TASK ITEM: Output the line containing "The width and height of the screenshot is (672, 633)." and each line after it through the end of the data, exactly as written, with pictures left out.

Items from a dataset
▬▬▬

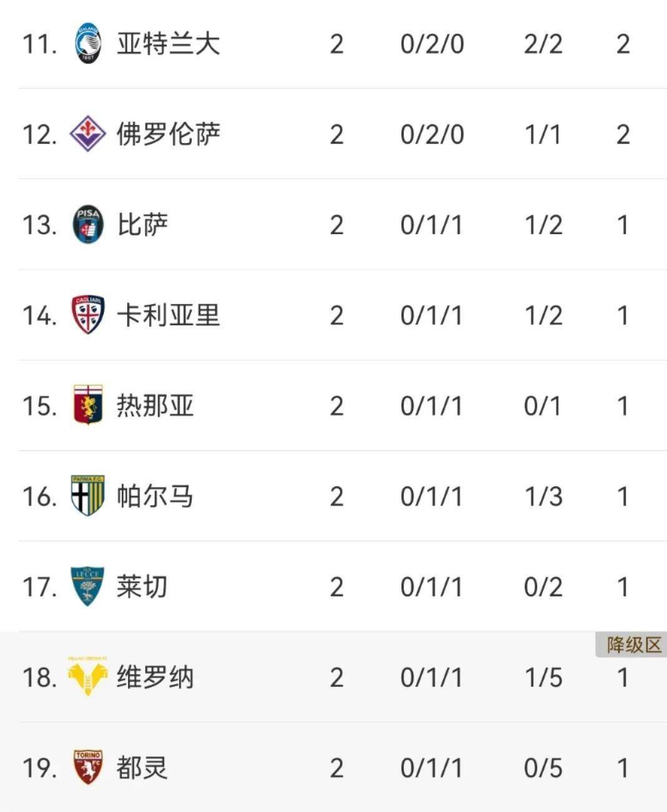The width and height of the screenshot is (667, 812).
Task: Click team name 佛罗伦萨 at rank 12
Action: pos(168,134)
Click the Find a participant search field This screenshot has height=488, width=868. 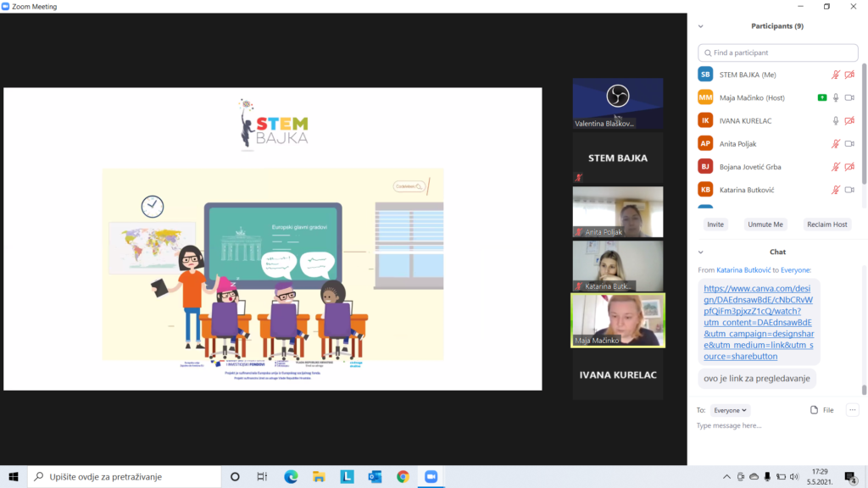pyautogui.click(x=778, y=53)
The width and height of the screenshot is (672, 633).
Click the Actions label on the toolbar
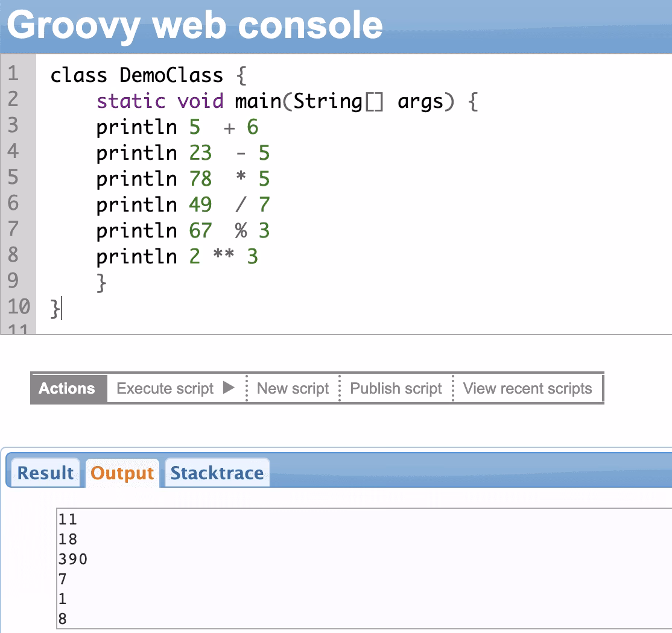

▬▬▬

OUTPUT FOR THIS TASK:
The width and height of the screenshot is (672, 633).
Click the Actions label on the toolbar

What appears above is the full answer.